University hosts rally to raise heart disease awareness

Mike Enright

In the spring of 1999, then-University first-year student Kelli Smyth suddenly collapsed while running along the Mississippi River.

WHERE TO GO

Wear Red Rally
What: Free breakfast with guest speakers.
When: 8 a.m. today
Where: University Field House

How to Mend a Broken Heart
What: Presentation by cardiologist Dr.
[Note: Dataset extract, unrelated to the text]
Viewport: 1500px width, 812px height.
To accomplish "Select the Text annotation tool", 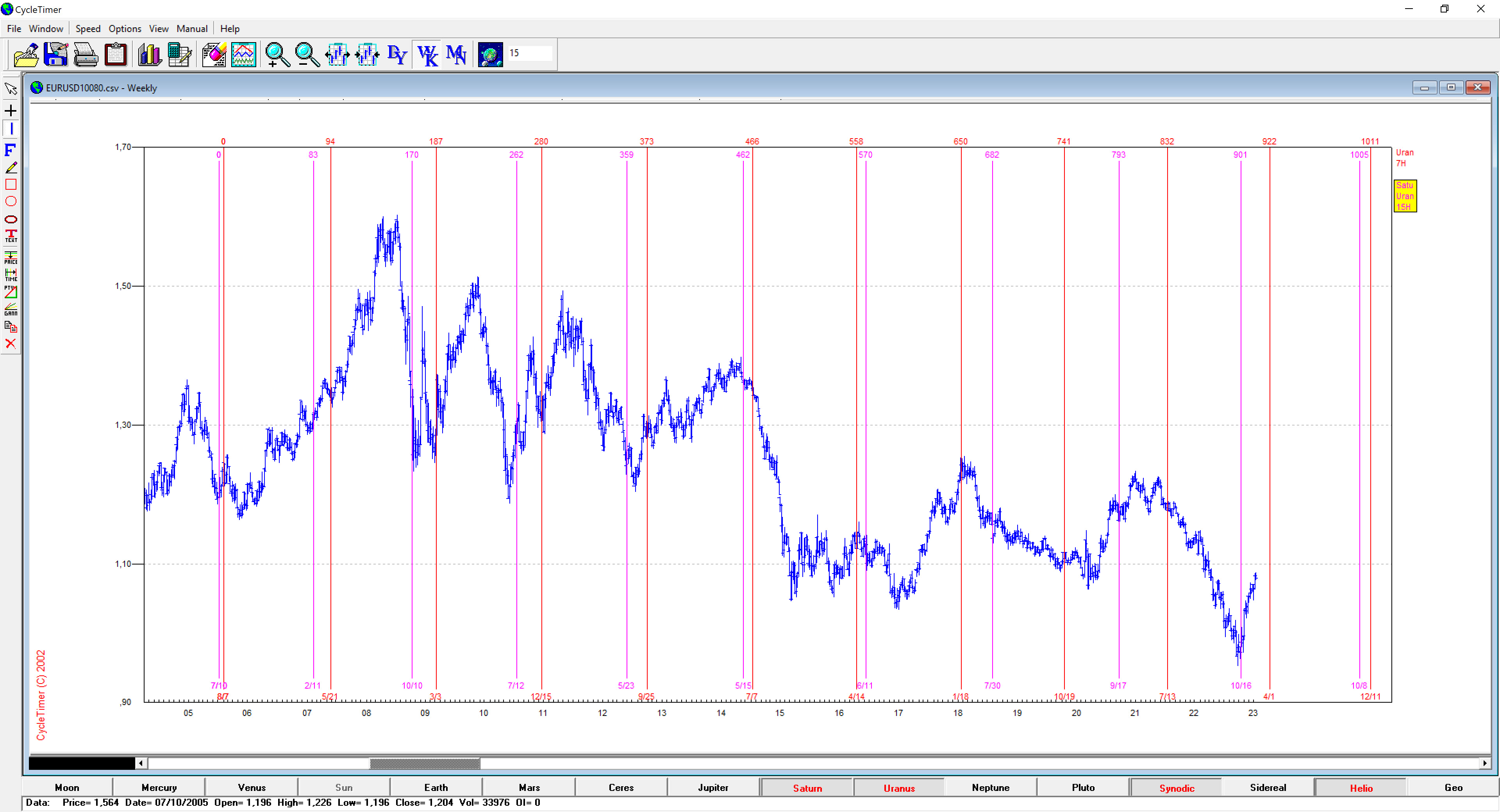I will pyautogui.click(x=11, y=235).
Anne Taylor.
When: Noon today
Where: 2-650 Moos Tower
For more information, Go to: www.americanheart.org

“I woke up lying on the sidewalk,” she said. “My knees were bleeding and my head was bleeding, so I realized something must have happened.”

When Smyth got back to her residence hall, her friends immediately took her to the emergency room, and after seeing several doctors and running several tests, Smyth was diagnosed with a rare form of heart disease.

Today, the 26-year-old University alumna is a reinsurance broker and hasn’t let her condition hold her back.

“I’ve been rappelling down caves in Mexico, I’ve been scuba diving and I participate in all aspects of life,” she said. “Honestly, the hardest part of all of this is trying to get my insurance company to pay for all of my medical bills.”

Smyth is also one of several presenters scheduled to speak this morning at the University Field House as part of a rally meant to educate women about the deadliness of heart disease.

The No. 1 killer of women and men in the United States, heart disease claims the lives of nearly 500,000 women every year, more than all kinds of cancer combined.

Co-hosted by the University and the American Heart Association, the 8 a.m. rally kicks off a number of events on campus happening during National Heart Month.

In addition to featuring speeches by Minnesota first lady Mary Pawlenty, Medical School Dean Deborah Powell and Smyth, organizers said they hope to attract enough people – roughly 1,000 – to form the world’s largest “living heart.”

Following the morning assembly, University professor and cardiologist Dr. Anne Taylor will talk about prevention and what women can do to live heart-healthy lives at a noon presentation in Moos Tower.

Events such as those happening today are important because so many women are unaware of the grave threat presented by heart disease, said Carol Barron, nurse coordinator for the Women’s Heart Clinic in the University Medical Center.

“The big thing is it’s preventable, and that’s the message we have to get out to women,” she said. “We can reverse the disease, even in women who have had heart attacks.”

Echoing Barron’s sentiments, University first lady Susan Hagstrum, President Bob Bruininks’ wife and master of ceremonies for the morning rally, said the key to eliminating heart disease is education.

“People need to do just four basic things to prevent heart disease: eat healthy, exercise, quit smoking and get to the doctor,” she said. “The No. 1 thing is probably smoking. There are still so many young women smoking today, and that is just like a punch to the heart.”

Barron, Hagstrum and Smyth each said it is particularly important to get the message out to younger women, who might not think themselves susceptible.

“I’d like to make all women, especially young women, aware that heart disease can affect you, and if it does, your life can continue,” Smyth said. “You don’t have to let it affect you to the extent that your life stops.”